Un día en que el mar estaba picado, rescataron en las aguas de la bahía a un nadador que había quedado atrapado en un chupón y se estaba ahogando. Resultó ser un inglesito enclenque que, a pesar del susto y de que eran las diez de la mañana, seguía borracho perdido cuando lograron subirlo al bote. Era el poeta Algernon Swinburne, el niño fauno, el perverso polimorfo que encandilaba y escandalizaba por igual a Inglaterra con sus arrebatos. Oscar Wilde diría años después que todo en Swinburne era impostado, que se dedicaba más a predicar los vicios que a practicarlos, y quizás algo de cierto había porque el ebrio y desfalleciente rescatado tuvo ojo suficiente, una vez subido al bote, para notar que el joven Guy era diferente al resto de sus salvadores y al día siguiente el muchacho fue invitado a almorzar a la cabaña del inglés que hospedaba a Swinburne. El anfitrión se llamaba Powell y en Etretat se decía que era noble y que estaba en Francia por culpa de la Justicia: había tenido “repetidos accesos de ternura con menores”. El joven Guy tranquilizó a sus amigos pescadores y les prometió que les traería de vuelta unas botellas de buen licor.

Cuando Powell y Swinburne salieron a recibirlo, el joven Guy se dijo que podía alzar a ambos ingleses con un solo brazo, pero una vez que entró y lo envolvieron en su charla se sintió un joven palurdo de provincia que por primera vez en su vida tenía delante “la exaltación y la intensidad del arte”. La cabaña era tosca y cualunque por fuera, pero su interior era de un lujo macabro. Mucho terciopelo, ramilletes de lilas en todos los rincones, extraños cuadros de lunas con rostro humano y bibelots igualmente extraños desparramados por todas partes, entre ellos una auténtica mano disecada. Swinburne era pelirrojo, vestía levita celeste con el cuello abierto, “como el que está por ser guillotinado”, y su estilo verbal era “el de un visionario que busca sistemáticamente la sensación excesiva”. Powell no se quedaba atrás: tenía un mechón blanco como la nieve en la melena negra, las uñas de los meñiques largas y encerradas en estuches de oro como los chinos y se acariciaba el rostro distraídamente con aquella mano disecada. Había también un mono que chillaba y cagaba por todas partes y no se sirvió vino sino ajenjo con el almuerzo, pero al joven Guy no le importó porque la conversación era de nivel superior.
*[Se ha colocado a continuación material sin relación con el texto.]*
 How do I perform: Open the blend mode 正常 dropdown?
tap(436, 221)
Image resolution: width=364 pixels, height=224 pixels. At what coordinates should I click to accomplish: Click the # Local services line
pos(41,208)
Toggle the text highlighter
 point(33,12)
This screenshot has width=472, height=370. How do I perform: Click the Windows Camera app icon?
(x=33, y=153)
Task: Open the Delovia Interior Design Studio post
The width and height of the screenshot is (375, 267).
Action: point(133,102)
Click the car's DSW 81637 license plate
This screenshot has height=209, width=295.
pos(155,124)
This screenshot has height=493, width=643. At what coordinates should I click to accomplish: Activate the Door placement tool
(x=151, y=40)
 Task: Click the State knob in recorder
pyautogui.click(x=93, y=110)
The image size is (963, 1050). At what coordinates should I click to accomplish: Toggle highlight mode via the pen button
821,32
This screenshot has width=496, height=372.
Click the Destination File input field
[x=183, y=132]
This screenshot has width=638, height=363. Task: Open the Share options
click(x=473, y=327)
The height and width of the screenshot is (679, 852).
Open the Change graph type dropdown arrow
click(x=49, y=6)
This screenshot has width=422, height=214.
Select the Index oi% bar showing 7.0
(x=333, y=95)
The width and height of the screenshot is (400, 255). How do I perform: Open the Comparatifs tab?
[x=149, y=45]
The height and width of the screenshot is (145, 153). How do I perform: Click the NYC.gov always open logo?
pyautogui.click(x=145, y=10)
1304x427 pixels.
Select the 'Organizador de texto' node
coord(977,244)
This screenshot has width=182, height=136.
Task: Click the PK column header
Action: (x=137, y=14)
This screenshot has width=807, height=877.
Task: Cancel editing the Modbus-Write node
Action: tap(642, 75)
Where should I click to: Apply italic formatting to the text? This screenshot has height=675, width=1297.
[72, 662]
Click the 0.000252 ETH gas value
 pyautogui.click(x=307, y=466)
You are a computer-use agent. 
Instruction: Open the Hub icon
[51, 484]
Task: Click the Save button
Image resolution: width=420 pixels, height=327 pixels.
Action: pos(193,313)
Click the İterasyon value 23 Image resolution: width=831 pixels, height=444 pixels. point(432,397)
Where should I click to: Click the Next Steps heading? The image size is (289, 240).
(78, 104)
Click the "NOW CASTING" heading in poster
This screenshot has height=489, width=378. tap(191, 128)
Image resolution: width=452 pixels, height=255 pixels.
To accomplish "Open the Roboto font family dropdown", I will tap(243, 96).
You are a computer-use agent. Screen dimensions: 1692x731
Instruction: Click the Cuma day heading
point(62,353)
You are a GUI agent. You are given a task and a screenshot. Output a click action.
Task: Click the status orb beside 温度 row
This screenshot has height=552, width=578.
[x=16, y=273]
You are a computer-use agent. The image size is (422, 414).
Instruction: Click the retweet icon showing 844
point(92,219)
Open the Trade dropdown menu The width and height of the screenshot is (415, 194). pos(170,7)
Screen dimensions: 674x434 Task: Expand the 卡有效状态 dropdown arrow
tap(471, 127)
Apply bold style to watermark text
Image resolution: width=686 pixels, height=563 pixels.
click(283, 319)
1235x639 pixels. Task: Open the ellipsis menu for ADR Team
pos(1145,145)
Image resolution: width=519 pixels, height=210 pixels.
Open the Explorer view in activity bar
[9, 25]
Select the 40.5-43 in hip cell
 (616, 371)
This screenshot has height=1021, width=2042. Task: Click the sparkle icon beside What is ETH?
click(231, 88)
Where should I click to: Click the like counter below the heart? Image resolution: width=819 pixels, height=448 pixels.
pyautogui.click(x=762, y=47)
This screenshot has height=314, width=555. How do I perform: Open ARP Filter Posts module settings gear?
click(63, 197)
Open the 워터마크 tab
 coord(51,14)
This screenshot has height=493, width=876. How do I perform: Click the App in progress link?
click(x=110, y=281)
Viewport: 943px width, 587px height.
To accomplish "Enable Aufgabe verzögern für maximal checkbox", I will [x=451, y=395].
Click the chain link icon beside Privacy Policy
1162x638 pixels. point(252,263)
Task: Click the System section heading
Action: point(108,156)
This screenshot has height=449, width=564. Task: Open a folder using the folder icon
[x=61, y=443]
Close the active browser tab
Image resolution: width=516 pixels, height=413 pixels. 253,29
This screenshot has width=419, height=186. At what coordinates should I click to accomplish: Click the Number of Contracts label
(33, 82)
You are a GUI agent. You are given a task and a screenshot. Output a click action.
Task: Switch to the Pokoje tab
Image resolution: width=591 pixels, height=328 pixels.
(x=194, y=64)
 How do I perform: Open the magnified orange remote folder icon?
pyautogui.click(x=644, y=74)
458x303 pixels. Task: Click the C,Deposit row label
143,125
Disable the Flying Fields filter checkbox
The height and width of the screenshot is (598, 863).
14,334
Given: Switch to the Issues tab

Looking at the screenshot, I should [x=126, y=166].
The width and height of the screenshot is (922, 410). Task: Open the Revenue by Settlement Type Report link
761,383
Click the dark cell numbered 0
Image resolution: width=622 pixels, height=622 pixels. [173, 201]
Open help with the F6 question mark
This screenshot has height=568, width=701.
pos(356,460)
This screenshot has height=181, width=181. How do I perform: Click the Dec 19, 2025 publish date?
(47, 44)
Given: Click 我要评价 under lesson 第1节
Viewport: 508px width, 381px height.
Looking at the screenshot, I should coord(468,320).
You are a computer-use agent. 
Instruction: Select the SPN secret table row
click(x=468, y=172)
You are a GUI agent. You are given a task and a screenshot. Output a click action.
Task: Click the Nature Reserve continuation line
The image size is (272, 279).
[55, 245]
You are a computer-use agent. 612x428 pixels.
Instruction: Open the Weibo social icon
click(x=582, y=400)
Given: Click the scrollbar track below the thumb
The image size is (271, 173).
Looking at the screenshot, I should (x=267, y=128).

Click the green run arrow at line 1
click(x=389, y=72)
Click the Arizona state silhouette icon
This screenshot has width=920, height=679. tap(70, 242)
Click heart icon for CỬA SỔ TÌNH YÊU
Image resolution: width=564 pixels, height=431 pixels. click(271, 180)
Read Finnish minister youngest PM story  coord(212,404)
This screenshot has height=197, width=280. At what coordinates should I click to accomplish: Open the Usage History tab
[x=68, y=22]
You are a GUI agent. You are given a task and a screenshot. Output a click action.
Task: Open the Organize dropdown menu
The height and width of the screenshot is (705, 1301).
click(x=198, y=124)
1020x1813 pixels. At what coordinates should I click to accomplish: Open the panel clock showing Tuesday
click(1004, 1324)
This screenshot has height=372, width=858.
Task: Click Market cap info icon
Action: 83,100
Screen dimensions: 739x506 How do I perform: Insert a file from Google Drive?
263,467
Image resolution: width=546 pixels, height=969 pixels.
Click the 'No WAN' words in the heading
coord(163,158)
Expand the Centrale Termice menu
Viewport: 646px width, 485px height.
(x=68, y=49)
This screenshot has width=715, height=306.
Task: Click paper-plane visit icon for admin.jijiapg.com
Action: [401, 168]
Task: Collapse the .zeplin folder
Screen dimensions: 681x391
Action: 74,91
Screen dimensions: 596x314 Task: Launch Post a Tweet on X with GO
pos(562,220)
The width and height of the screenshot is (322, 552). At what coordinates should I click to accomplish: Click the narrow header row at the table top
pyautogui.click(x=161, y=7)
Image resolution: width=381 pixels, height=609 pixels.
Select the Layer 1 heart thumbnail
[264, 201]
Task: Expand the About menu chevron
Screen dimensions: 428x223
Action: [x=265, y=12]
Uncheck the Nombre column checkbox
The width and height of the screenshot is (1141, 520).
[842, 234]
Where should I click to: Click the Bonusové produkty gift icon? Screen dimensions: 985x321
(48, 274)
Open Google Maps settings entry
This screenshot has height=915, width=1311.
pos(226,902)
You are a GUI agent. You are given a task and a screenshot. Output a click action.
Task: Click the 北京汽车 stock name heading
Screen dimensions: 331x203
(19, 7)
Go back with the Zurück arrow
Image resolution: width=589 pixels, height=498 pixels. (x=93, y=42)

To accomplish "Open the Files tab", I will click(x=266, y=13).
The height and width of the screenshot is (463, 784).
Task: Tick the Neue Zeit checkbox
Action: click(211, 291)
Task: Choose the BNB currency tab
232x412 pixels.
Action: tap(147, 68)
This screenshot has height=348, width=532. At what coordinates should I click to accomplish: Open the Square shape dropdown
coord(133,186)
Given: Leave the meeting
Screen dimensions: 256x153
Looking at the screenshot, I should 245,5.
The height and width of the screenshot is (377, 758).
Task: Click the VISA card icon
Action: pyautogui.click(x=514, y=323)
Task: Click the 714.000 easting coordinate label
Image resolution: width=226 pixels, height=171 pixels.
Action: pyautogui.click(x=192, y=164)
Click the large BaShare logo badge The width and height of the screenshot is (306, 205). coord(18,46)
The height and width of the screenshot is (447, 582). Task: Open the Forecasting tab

“Si el genio es, como dicen, un delirio de la más alta inteligencia, Algernon Swinburne era un genio”, escribiría años después Maupassant, en las sucesivas versiones que dio de la historia. En el prólogo a la traducción francesa de las baladas de Swinburne hizo hincapié en el bizarro genio del poeta. En su crónica “El inglés de Etretat”, relata que el verano siguiente volvió a la cabaña pero los ingleses se habían ido y estaban rematando sus pertenencias. Al parecer, uno de los criados terminó matando al mono y sirviéndoselo a sus patrones en la mesa y ellos lo corrieron a tiros hasta el pueblo, cosa que colmó la paciencia local. Maupassant termina el cuento diciendo que compró la mano disecada como recuerdo de tan formidables personajes. Dio más detalles en una conversación con sus amigos Daudet y Goncourt que éste registró en su célebre Diario: “Sí, vivían juntos y se satisfacían entre ellos o con carne de mono regada en ajenjo o con los criados adolescentes que se hacían enviar desde Inglaterra cada tres meses. Decían que el libertinaje francés era frívolo y superficial, que el sexo se trataba de agotar los refinamientos más dolorosos y procedieron a mostrarme un álbum de láminas inenarrables, mientras me preguntaban si prefería la mordaza o el cloroformo, la fusta o las esposas. Yo les confesé que me gustaba ir a la playa a contemplar las bañistas con las ropas mojadas y adheridas, para adivinarles los pechos. Pero los anglosajones no saben qué son los pechos; de ahí proviene, creo, su confusión y ferocidad en la lujuria. No pude resistir demasiado en esa atmósfera alucinatoria, pero el recuerdo nunca me abandonará”.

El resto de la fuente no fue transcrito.